Music at Paxton
Chiaroscuro Quartet
Paxton House, by Berwick
Keith Bruce
four stars
THE PICTURE Gallery at Paxton House is unarguably one of the most beautiful environments in which to hear chamber music, and blessed with a lovely acoustic to boot, but on Sunday evening it was also a very warm airless room that was a challenge to the capacity audience as well as to the performers.
That Alina Ibragimova and her colleagues in the Chiaroscuro Quartet seemed utterly unperturbed by any difficulties presented by their environment, although they perform with baroque bows on gut strings, speaks of their calm professionalism. That the three women in the group also wore their sculpted crepe-de-chine uniform jackets throughout the recital made the point even more stylishly eloquent.
Perhaps simply less common in these democratic days rather than unfashionable, the Chiaroscuro is always very clearly under the leadership of Ibragimova, and the repertoire they played - 1781 Haydn, one of Beethoven’s first quarters and Mendelssohn from his time in the Britain Isles - also seemed chosen for the dominance of the first violin throughout. Abragimova is a marvel though: her louche way with the little glissandi in the second movement of the Haydn was as witty as anything else in the work nicknamed ‘The Joke’.
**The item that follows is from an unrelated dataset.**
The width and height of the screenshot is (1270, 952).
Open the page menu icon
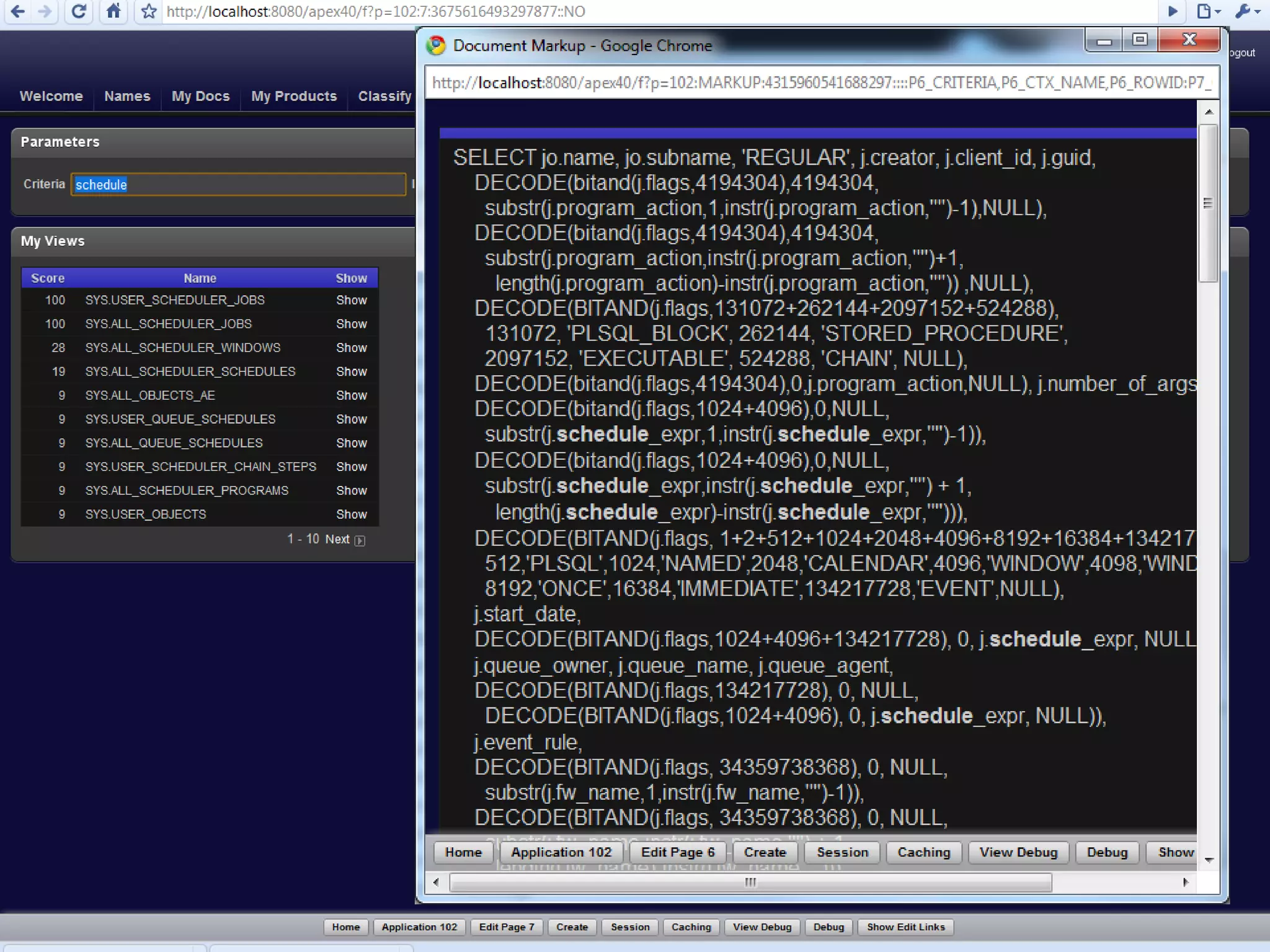[1207, 12]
That joke is the repeated false ending to the finale, and the whole programme took that idea on. The warm tone of the period instruments gave the pianissimo passages of the Beethoven a special character, yet its third movement and the cross-rhythms of the second movement of the Mendelssohn also seemed to sound startlingly modern in the historically-informed approach. The inventive thematic variations of the Beethoven are mirrored and even exceeded in Mendelssohn’s big Molto allegro e vivace finale, but what was consistently being demonstrated was the art and skill in recapitulation common to the finest work of all three composers.